You never get to imagine having fights or getting upset at some of the things your prince might do or say. Growing up and falling in love for the first-time changes all of the fairy tale expectations and you realise it’s a different ball game in the real world.

Some couples who eventually get a divorce may never have had fights in front of their kids or even showed signs of ever disagreeing. They master the art of sucking it all in and wearing a smiling face to derail other people especially their children.

It is perfect to keep your disagreement away from third-party eyes and ears, but it is not OK to bottle it up and not talk about it between yourselves. Bottling up anger will only lead to further resentment and eventually tear the two people in a relationship further apart.

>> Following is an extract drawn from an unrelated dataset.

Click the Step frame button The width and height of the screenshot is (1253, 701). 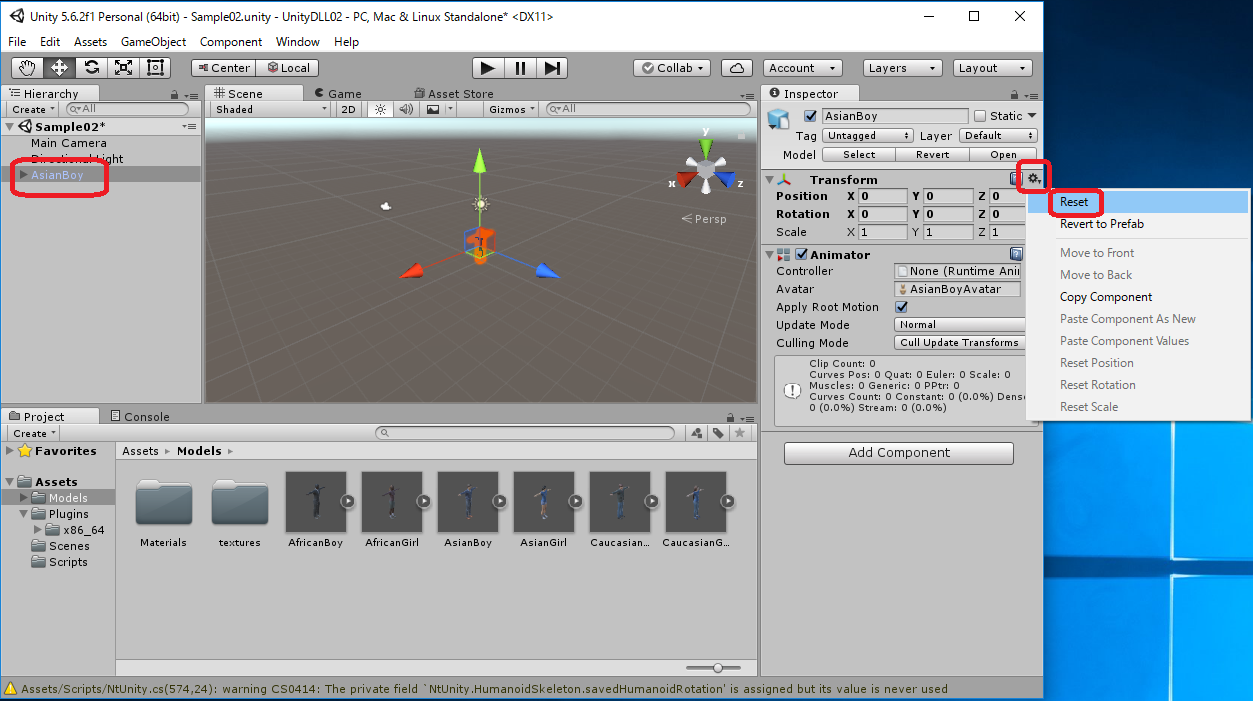coord(552,68)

Because humans always have needs, you will discover that the majority of the reasons for conflicts in relationships are unmet needs. Both emotional and physical needs can cause a relationship strain, and that is how most become distant from each other even though they sleep on the same bed every night and wake up together.

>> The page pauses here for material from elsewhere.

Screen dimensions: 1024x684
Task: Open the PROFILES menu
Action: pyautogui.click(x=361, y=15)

Do Not Be Afraid of Disagreements

It’s OK to have misunderstandings, in fact, it is necessary and very healthy for the growth of your relationship. When quarrels come, see it as an opportunity to know each other better. You should seize the chance of a conflict to express your feelings to your partner; it helps them understand the vulnerable side of you.

Attack The problem, not your spouse

When matters that lead to conflict comes up, do not use abusive words or try to make your partner feel less important to prove your point. Understand that your partner is not your enemy and the problem at hand should be solved most civil and loving manner possible.

When you say mean things in the heat of the moment to your partner, you may not be able to take them back, and that could create resentment.

Stay focused on the present issue

Resist the temptation to refer back to old issues when you are trying to make a point. If you keep digging up old trash, you might end up straying from the main topic and even forget what you are fighting about because of how much arguments will creep out of nowhere.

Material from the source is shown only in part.